* **Exercise goal**
Only the lines from the one containing "Image resolution: width=1568" to the end of the material are to be copied, exactly and in full; images stay out.

* **Recorded information**
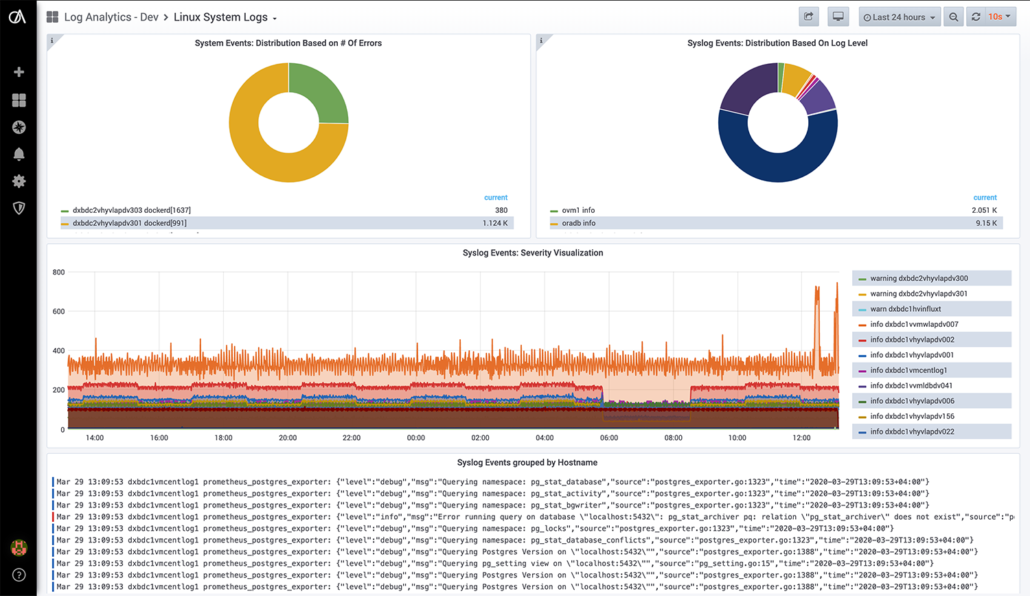Open Configuration via the gear icon
This screenshot has height=596, width=1030.
17,181
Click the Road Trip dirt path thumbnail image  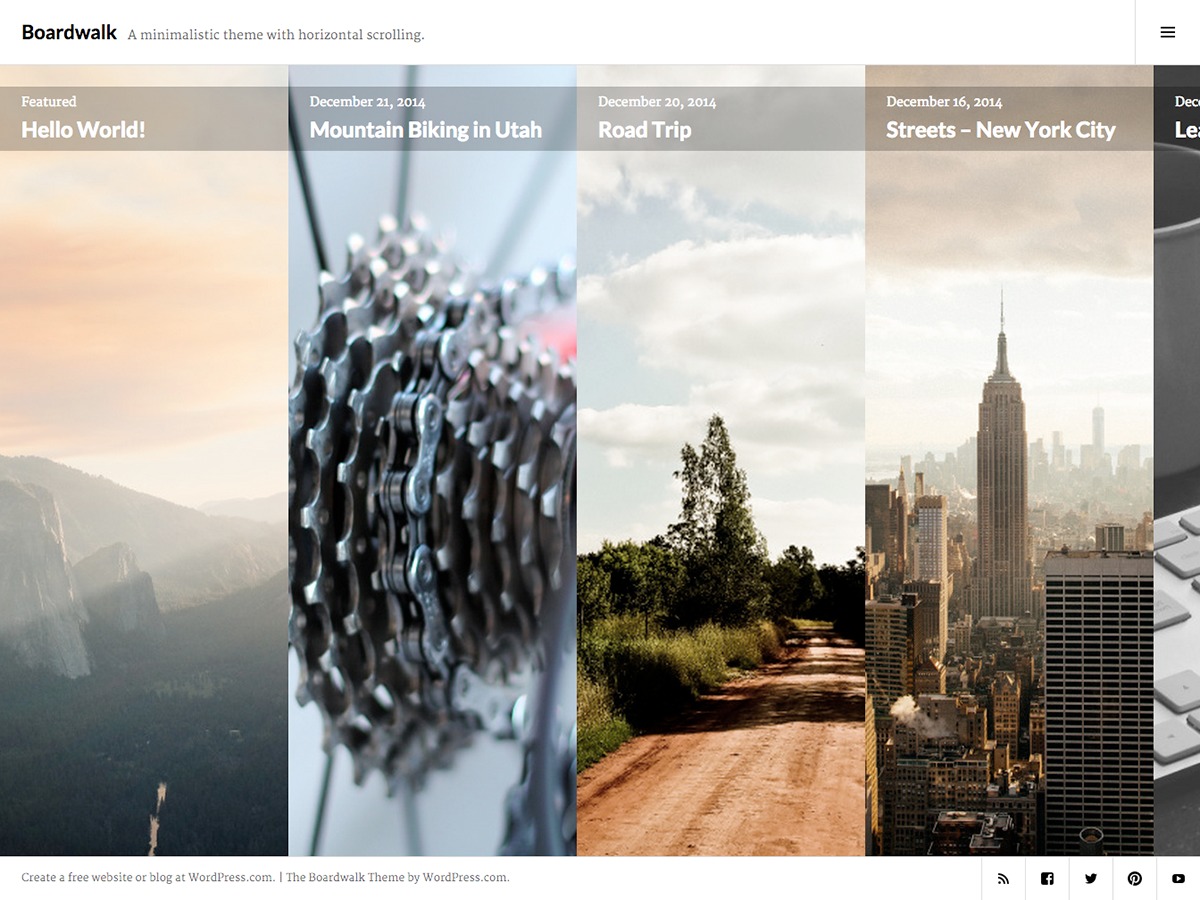point(720,500)
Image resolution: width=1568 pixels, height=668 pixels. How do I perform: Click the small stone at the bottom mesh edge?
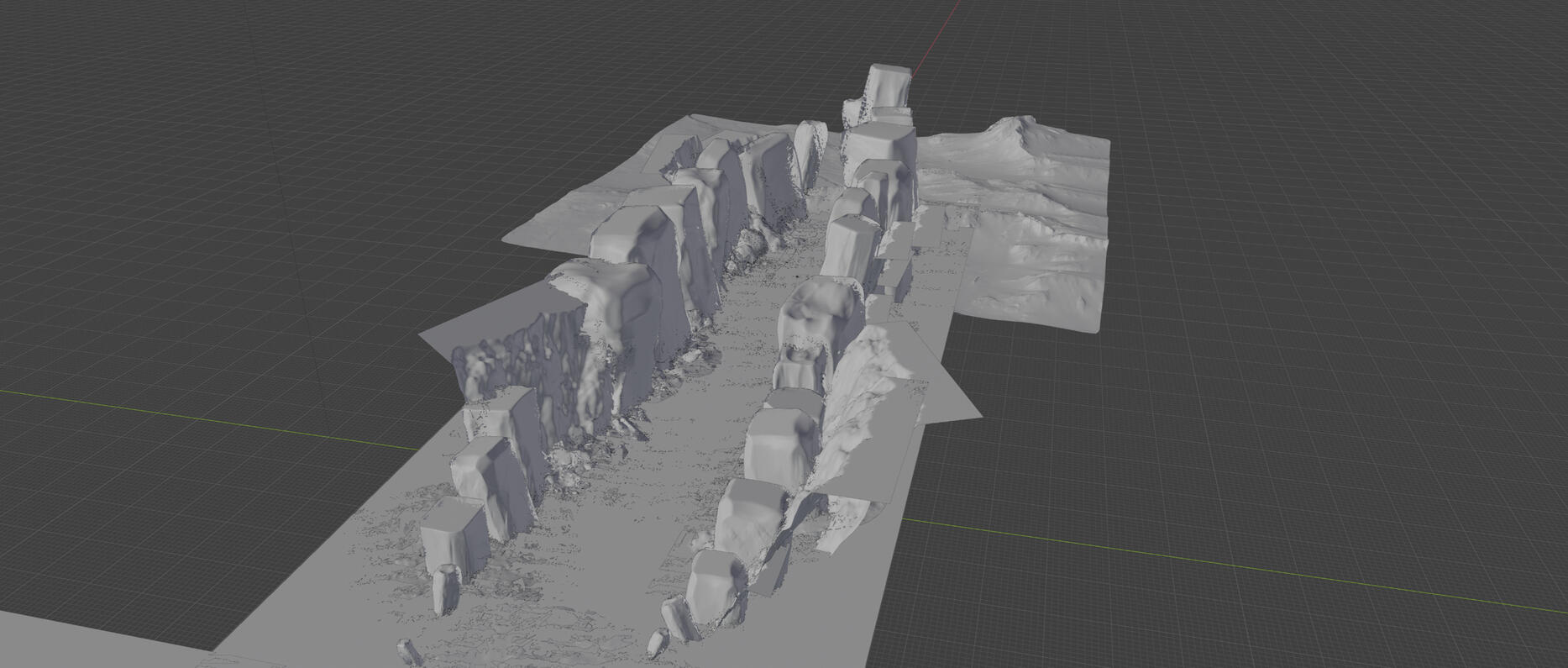(407, 653)
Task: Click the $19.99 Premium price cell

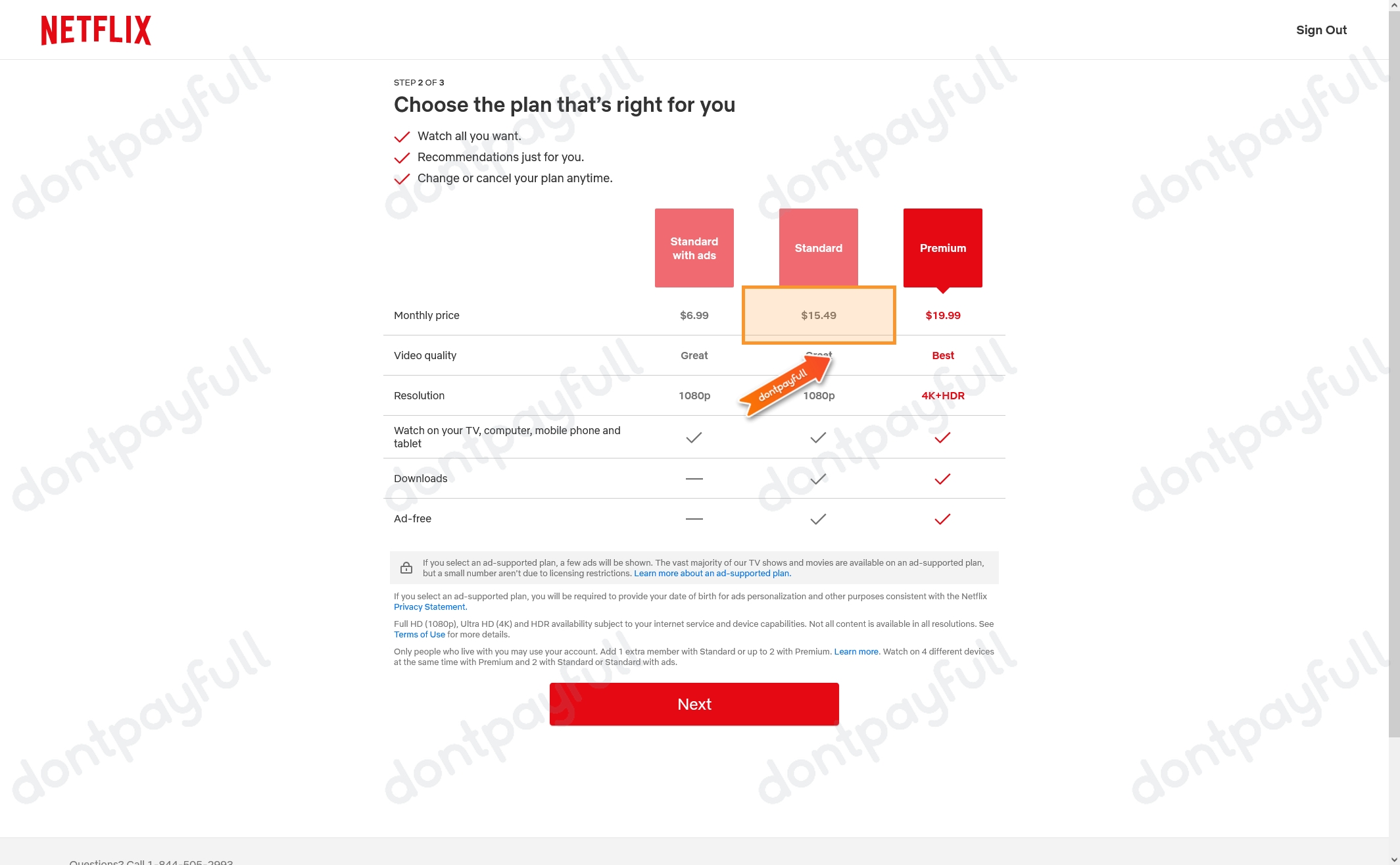Action: tap(942, 315)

* **Exercise output**
Image resolution: width=1568 pixels, height=668 pixels. How do I perform: Click the small stone at the bottom mesh edge?
(407, 653)
Task: Click the $19.99 Premium price cell

Action: tap(942, 315)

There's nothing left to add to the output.